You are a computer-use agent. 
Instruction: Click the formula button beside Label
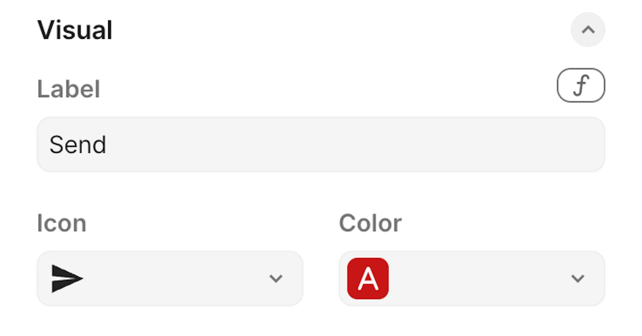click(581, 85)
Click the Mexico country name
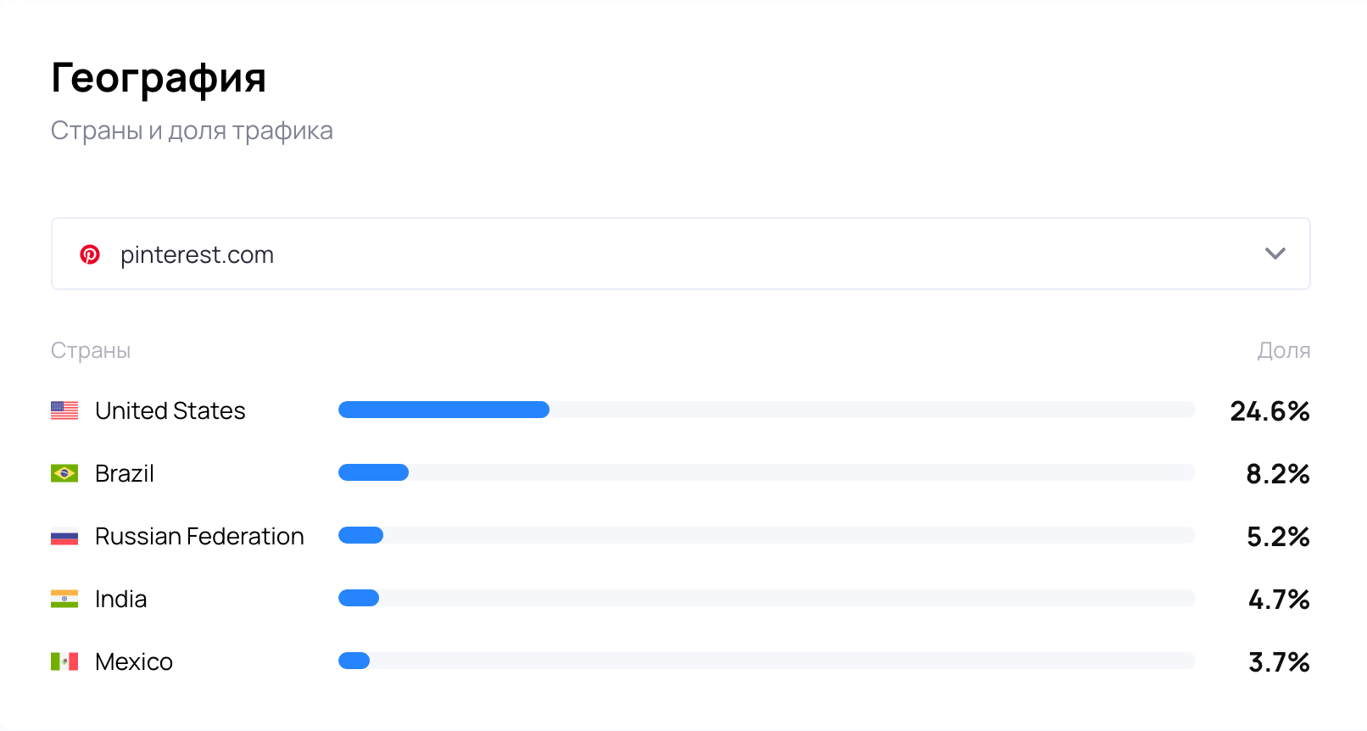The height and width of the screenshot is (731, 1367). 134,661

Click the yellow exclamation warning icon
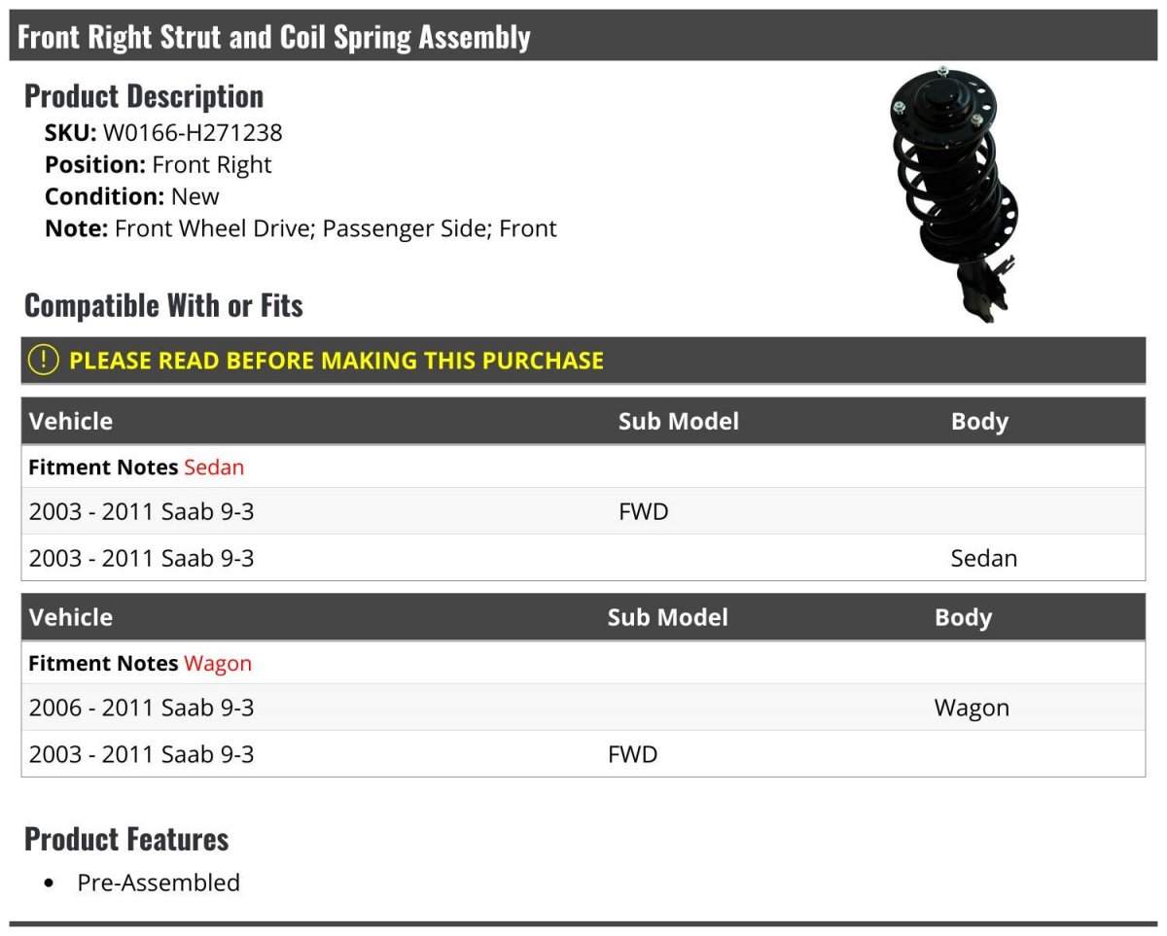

######

* _Exercise goal_: Echo the text of every record above word for word, leaving out the pictures.

* _Expected output_:
You are a computer-use agent. 
Instruction: Click the formula button beside Label
click(581, 85)
Click the Mexico country name
The height and width of the screenshot is (731, 1367). 134,661

Click the yellow exclamation warning icon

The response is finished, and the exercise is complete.